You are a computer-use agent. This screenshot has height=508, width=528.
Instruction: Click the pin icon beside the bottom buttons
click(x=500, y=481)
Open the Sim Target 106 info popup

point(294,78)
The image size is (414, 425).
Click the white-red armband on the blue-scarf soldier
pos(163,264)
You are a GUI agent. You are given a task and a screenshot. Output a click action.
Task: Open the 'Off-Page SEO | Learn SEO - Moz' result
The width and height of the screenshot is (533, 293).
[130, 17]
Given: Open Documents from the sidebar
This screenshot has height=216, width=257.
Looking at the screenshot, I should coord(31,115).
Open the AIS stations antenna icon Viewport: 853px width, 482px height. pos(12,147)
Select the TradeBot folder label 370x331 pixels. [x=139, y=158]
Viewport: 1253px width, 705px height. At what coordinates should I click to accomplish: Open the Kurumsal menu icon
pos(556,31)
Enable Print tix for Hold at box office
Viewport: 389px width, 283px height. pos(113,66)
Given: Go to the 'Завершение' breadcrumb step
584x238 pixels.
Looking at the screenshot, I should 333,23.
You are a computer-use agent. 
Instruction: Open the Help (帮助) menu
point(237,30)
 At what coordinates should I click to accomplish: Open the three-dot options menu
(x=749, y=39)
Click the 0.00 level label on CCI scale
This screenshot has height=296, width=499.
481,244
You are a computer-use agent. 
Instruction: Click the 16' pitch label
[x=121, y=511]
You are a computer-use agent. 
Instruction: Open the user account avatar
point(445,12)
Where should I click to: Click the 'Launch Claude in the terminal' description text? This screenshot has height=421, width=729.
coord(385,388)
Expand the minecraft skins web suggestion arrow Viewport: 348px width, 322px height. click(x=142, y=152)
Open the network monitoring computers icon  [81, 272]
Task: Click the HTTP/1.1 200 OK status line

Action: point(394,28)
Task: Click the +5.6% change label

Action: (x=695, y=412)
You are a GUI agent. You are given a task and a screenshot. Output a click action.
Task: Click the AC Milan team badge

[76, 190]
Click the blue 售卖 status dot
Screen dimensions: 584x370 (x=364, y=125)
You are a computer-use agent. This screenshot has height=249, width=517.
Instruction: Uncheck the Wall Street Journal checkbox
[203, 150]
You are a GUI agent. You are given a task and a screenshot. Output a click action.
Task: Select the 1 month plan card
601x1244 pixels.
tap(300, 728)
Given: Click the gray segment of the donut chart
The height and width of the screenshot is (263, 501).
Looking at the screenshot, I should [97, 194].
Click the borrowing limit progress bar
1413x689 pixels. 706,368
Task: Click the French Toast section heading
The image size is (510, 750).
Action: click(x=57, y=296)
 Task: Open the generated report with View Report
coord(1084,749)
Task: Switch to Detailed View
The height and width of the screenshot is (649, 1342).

==============================

Return, from the data, each line where the string "Select" occurs.

_Result for this exercise:_
Select the TradeBot folder label 370x331 pixels. [x=139, y=158]
Task: Select the 1 month plan card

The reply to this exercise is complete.